As in the simulation studies, we estimated the average of accuracy, AUROC, G-mean, and model size as the results of using three methods with PF. The results are reported in
Table 3. SIS-LASSO with the performance of accuracy and AUROC, each of which is 0.803 and 0.886 with the standard deviations of 0.098 and 0.077 for colon and 0.976 and 0.998 with standard of 0.017 and 0.007, respectively, is relatively better compared to those of other variable selection methods in both datasets. We also presented the top 10 genes selected from each of the three lists of ranking genes across the three variable selection methods based on 100 resampling for the colon cancer and lung cancer data in both
Table 4 and
Table 5. There are eight common genes of G50753, M76378, H08393 H55916, M63391, T62947, R80427, and T71025 among top 10 ranked genes from the results of three methods in the colon data.
The gene of R87126 is common between the results of SIS-LASSO and SIS-MCP, T47377 between SIS-LASSO and SIS-SCAD, and T64012 between SIS-SCAD and SIS-MCP. In particular, G50753, H08393, and H55916 were consistently ranked.
G50753, M63391, and M76378 were reported as significant genes related to colon cancer in [
45]. M76378, H08393, H55916, M63391, R87126, and T47377 were also reported as genes associated with colon cancer in [
46]. In addition, H08393 (collagen alpha 2(XI) chain) involved in cell adhesion is also known as a gene related to colon carcinoma whose cell has collagen-degrading activity as part of the metastatic process. T62947 has the potential to affect colon cancer by playing a role in controlling cell growth and proliferation through the selective translation of particular classes of mRNA. R80427 is also identified as genes distinguishing colon cancer in [
47].
Likewise, the top 10 ranked genes in
Table 4 from SIS-LASSO, SIS-MCP, and SIS-SCAD with PF were shown to play an important role in colon cancer.

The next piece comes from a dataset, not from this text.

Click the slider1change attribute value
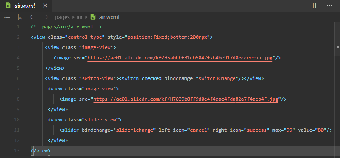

Figure 5 shows the boxplots of significantly differentially expressed genes between normal and colon samples on the eight genes found in all three methods. H08393 and H55916 are significantly expressed and downregulated while the other six are upregulated. In case of lung cancer data, there are five common genes of 21957_s_at, 209555_s_at, 209875_s_at, 209074_s_at, and 219213_at among top 10 ranked genes in lung cancer. The genes of 205357_s_at, 203980_at, 208982_at, and 220,170 are common between the results of SIS-LASSO and SIS-MCP. The gene of 32625_at is common gene between SIS-LASSO and SIS-SCAD. Specially, first top four genes between the results of SIS-LASSO and SIS-SCAD have the same ranking. In addition, there are four unique genes of 209614_at from SIS-SCAD, 206209_s_at, 204271_s_at, 204396_s_at, and 219719_at from SIS-MCP. 219597_s_at (DUOX1) usually is downregulated and associated with lung breast cancer [
48,
49]. 209555_s_at (CD36) is also related to breast cancer [
50] and affects the progression of lung cancer [
51]. 209875_s_at (SPP1) is reported as a prognostic biomarker for lung adenocarcinoma [
52,
53]. 209074_s_at (FAM107A) is also emphasized as a lung cancer biomarker downregulated [
54]. Although 219213_at (JAM2) are not directly known as a variant of lung cancer, it is worthwhile to be further investigated as a potential biomarker related to lung adenocarcinoma. We also found that most of five common genes play significant roles in lung cancer.
Figure 6 also represents the boxplots of significantly differentially expressed genes between normal and colon samples on the five genes found commonly in the top ten ranked genes in all three methods. Only the gene of 209875_s_at (SPP1) is upregulated while the rest of them are downregulated.